We still were reluctant. The president tried to give Leonid Brezhnev, the Soviet president, a number of lifelines to avoid a direct boycott. So he said, for example, if you will state that you’re on your way out of Afghanistan, even if you’re not completely withdrawn, then we’ll consider going.

Carter’s Feb. 20 deadline for the Soviets to withdraw troops came and went. The administration was very aware of public opinion polls at the time, many of which supported a boycott — nearly 2 out of 3 Americans, according to one Gallup poll — and was trying to curry favor with key sports figures.

Moran

Mike Moran

Position: U.S. Olympic Committee chief communications officer

Working with the USOC from 1978 to 2003, Moran was at the center of some of the biggest Olympic stories, from the 1980 Miracle on Ice to the Tonya Harding-Nancy Kerrigan episode in 1994. Moran died July 7 at the age of 78.

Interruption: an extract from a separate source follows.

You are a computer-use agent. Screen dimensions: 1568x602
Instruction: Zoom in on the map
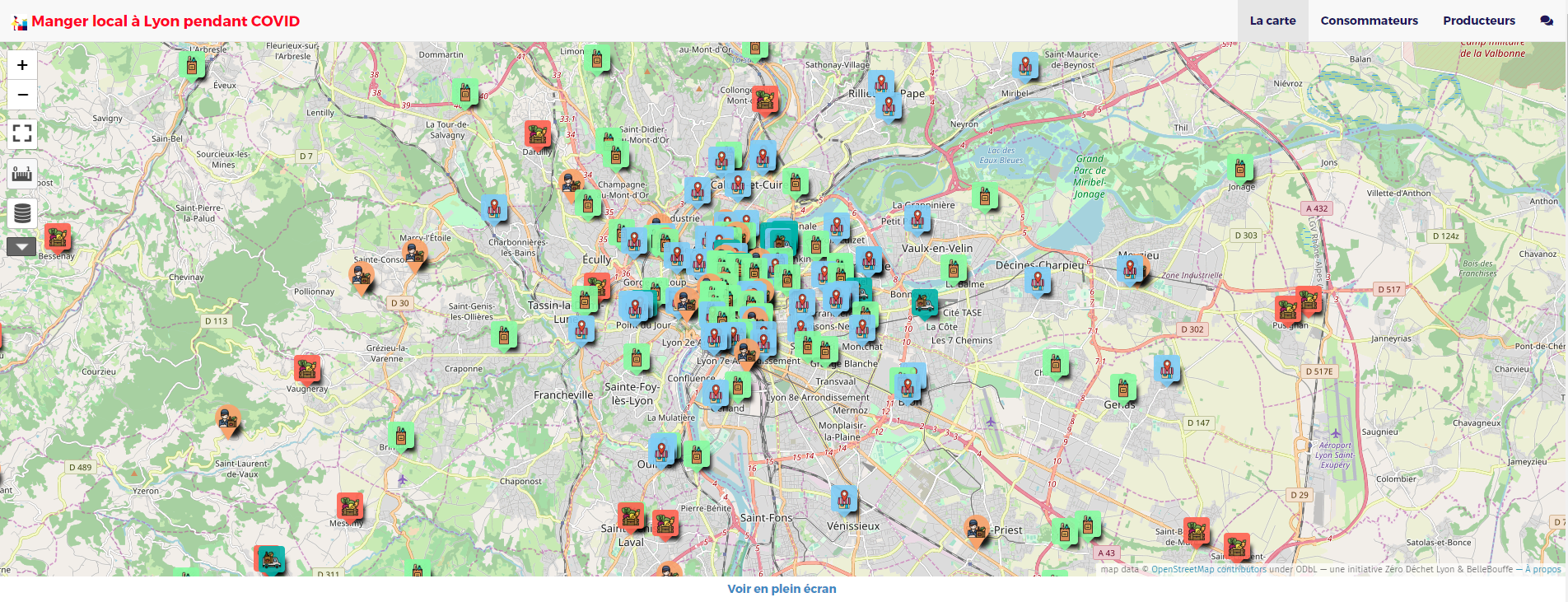pos(22,65)
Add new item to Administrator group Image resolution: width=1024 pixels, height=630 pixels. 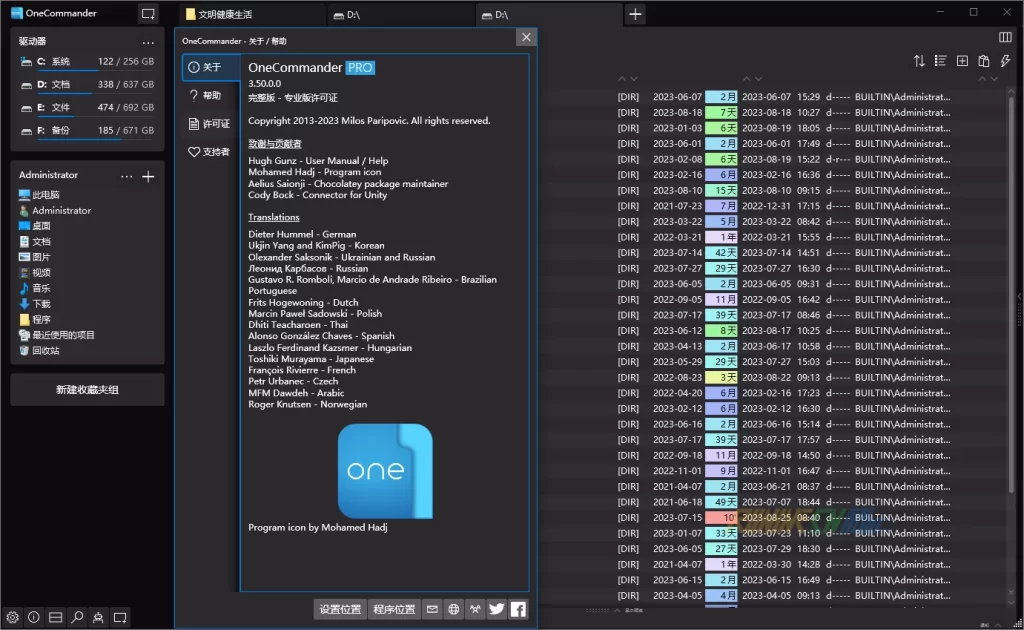point(148,176)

The athletes and the different sports governing bodies were totally in disarray. There were individual sports governing bodies like USA Basketball that said they would honor the boycott, but swimming wouldn’t. They were splitting our family in two, and they were splitting athletes in two. They were working with individual athletes to put pressure on them. The higher the profile, the better.

Stephanie Hightower, left, jumps over a hurdle during the world championships in 1987. (Gray Mortimore/Getty Images)

The White House invited dozens of athletes to Washington to discuss the administration’s stance. On March 21, more than 100 Olympic hopefuls packed in the East Room, where Joe Onek, deputy counsel and a key member of the White House domestic policy staff, outlined the administration’s hopes for alternative games.

DeFrantz

Anita DeFrantz

Sport: rowing (women’s eight)

A bronze medalist at the 1976 Games, DeFrantz put her legal career on hold to chase gold in 1980. She has been a member of the USOC board of directors and the IOC since 1986.

As fate would have it, I had just been called upon by Joe Onek, who I knew from a semester at Center for Law and Social Policy. He called on me, and I was standing. I was about to ask a question that had to do with competing under the Olympic flag. At that very moment, the president of the United States enters the room and was announced as entering the room. So I stayed standing, and everyone else stood. And he began to tell us why we wouldn’t be going and how the decision had been made. … Took no questions, no nothing. Then he left.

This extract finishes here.